У него просто нечего играть. Есть одна пьеса, очень сложная, – «Herma». Но никакой семантической ценности в ней нет. Она настолько связана с математикой, что выходит за пределы наших оценок. Притом что у нее есть развитие, опоры на простые интервалы… Ну, Ксенакис – это просто явление такое. Уникум, который захотел стихии придать форму, опираясь на математические процессы. Но эта музыка совершенно не оседает в памяти. Только помнишь, что вступило фортепиано, а что оно играло – уже не помнишь. Лихое что-то играло, потом напряжение – но не ложится в память, хоть убей! Оно остается неприсвоенным. Так же как мы не можем присвоить горы и океаны.
Но хотел ли он этого сам? Ведь он – музыкант, но как-то всячески этого остерегался. По сути, он был архитектором, это такая специфическая звуковая архитектура. Она создавалась сразу на бумаге, и если посмотреть на партитуру – там такое расчерченное поле битвы: кластеры туда, сюда, а здесь нападаем. Но в музыке, которая мне интересна, так не получится, в ней ищешь разные возможности, пробуешь, оставляешь черновики: это не подходит, то не ложится, здесь должно быть прозрачнее, этот голос не подходит, хотя вроде бы к месту.
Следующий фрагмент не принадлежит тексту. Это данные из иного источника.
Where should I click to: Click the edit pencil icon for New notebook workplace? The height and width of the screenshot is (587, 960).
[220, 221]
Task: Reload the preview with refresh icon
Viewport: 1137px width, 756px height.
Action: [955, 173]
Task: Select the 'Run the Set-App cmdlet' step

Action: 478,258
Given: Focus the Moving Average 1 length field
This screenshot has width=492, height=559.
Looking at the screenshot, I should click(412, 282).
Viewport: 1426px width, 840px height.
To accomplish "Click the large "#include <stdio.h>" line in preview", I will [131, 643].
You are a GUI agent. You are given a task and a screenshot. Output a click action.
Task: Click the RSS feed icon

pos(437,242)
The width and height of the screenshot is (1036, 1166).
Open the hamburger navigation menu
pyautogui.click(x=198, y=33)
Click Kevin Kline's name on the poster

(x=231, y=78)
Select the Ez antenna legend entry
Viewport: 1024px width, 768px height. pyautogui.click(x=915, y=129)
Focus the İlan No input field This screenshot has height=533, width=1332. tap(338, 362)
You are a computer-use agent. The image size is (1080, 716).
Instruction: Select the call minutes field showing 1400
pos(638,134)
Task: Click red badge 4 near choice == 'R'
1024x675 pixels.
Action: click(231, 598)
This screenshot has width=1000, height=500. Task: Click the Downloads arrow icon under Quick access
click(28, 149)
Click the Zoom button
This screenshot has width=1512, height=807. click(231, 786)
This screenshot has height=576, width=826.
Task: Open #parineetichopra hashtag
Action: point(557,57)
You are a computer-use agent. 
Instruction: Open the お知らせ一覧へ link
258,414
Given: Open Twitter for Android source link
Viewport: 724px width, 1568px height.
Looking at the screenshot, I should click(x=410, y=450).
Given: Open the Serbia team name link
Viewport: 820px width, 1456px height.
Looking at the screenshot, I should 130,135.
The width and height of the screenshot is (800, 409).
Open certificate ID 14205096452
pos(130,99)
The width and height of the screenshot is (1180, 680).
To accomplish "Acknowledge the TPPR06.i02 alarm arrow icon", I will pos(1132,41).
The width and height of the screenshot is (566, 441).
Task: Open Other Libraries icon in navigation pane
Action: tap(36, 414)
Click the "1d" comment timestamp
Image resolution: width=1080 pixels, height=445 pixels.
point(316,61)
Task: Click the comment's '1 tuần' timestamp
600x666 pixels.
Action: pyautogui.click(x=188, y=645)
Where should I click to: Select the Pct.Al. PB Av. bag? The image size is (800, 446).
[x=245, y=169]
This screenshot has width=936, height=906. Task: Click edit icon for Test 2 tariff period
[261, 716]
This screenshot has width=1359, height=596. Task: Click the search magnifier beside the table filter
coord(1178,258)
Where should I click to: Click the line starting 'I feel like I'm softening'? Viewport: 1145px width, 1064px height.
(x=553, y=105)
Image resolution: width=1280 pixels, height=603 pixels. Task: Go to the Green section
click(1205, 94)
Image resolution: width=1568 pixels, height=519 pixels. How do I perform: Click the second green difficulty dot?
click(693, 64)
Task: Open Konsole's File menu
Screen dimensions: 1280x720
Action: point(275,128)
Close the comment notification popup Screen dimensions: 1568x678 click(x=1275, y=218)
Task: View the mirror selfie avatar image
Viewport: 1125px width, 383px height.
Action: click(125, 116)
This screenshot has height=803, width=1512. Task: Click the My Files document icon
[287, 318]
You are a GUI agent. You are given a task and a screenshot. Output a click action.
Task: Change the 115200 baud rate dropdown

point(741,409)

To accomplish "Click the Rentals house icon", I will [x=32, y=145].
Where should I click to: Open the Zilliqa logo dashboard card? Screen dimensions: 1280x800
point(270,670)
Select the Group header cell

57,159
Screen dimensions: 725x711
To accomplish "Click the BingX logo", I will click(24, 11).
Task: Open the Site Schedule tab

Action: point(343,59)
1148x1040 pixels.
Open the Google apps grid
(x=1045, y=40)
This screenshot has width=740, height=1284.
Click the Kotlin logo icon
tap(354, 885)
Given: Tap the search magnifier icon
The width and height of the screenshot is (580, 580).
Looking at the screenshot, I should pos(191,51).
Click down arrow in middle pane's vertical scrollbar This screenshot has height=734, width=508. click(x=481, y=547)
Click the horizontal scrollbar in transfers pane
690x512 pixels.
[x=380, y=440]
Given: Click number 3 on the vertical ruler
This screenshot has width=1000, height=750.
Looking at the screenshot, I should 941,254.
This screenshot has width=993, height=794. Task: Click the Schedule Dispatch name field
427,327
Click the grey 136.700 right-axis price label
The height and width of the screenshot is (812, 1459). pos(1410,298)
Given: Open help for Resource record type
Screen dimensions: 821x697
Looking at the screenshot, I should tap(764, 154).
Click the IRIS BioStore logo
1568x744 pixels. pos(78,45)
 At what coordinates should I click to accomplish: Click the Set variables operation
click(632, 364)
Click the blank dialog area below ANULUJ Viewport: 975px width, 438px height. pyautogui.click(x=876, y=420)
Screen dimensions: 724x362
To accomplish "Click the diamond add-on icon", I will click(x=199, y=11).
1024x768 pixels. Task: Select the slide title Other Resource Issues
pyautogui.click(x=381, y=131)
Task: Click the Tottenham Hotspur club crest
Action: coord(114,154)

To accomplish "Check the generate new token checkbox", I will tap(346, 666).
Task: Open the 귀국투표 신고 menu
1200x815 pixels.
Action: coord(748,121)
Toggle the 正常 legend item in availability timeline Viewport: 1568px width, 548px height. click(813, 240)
Это болезненная стратегия сочинительства. Если бы Ксенакис сочинял так, он бы одну вещь сочинял сто лет. А так смотришь – сочиняется лихо. Значит, метод есть. Лопата имеется.
Интересно, что было время, когда против программной музыки восставали, считали ее вторичным жанром – ну, «Шехеразада», Лист, вот это все. А в XX веке программная музыка внезапно вернулась. В авангарде сочинение в буквальном смысле выполняло какую-то программу, но не поэтическую, как раньше, а структурную. Спонтанной музыки было очень мало. А в XIX веке ее было навалом, да и в XVIII, у Моцарта.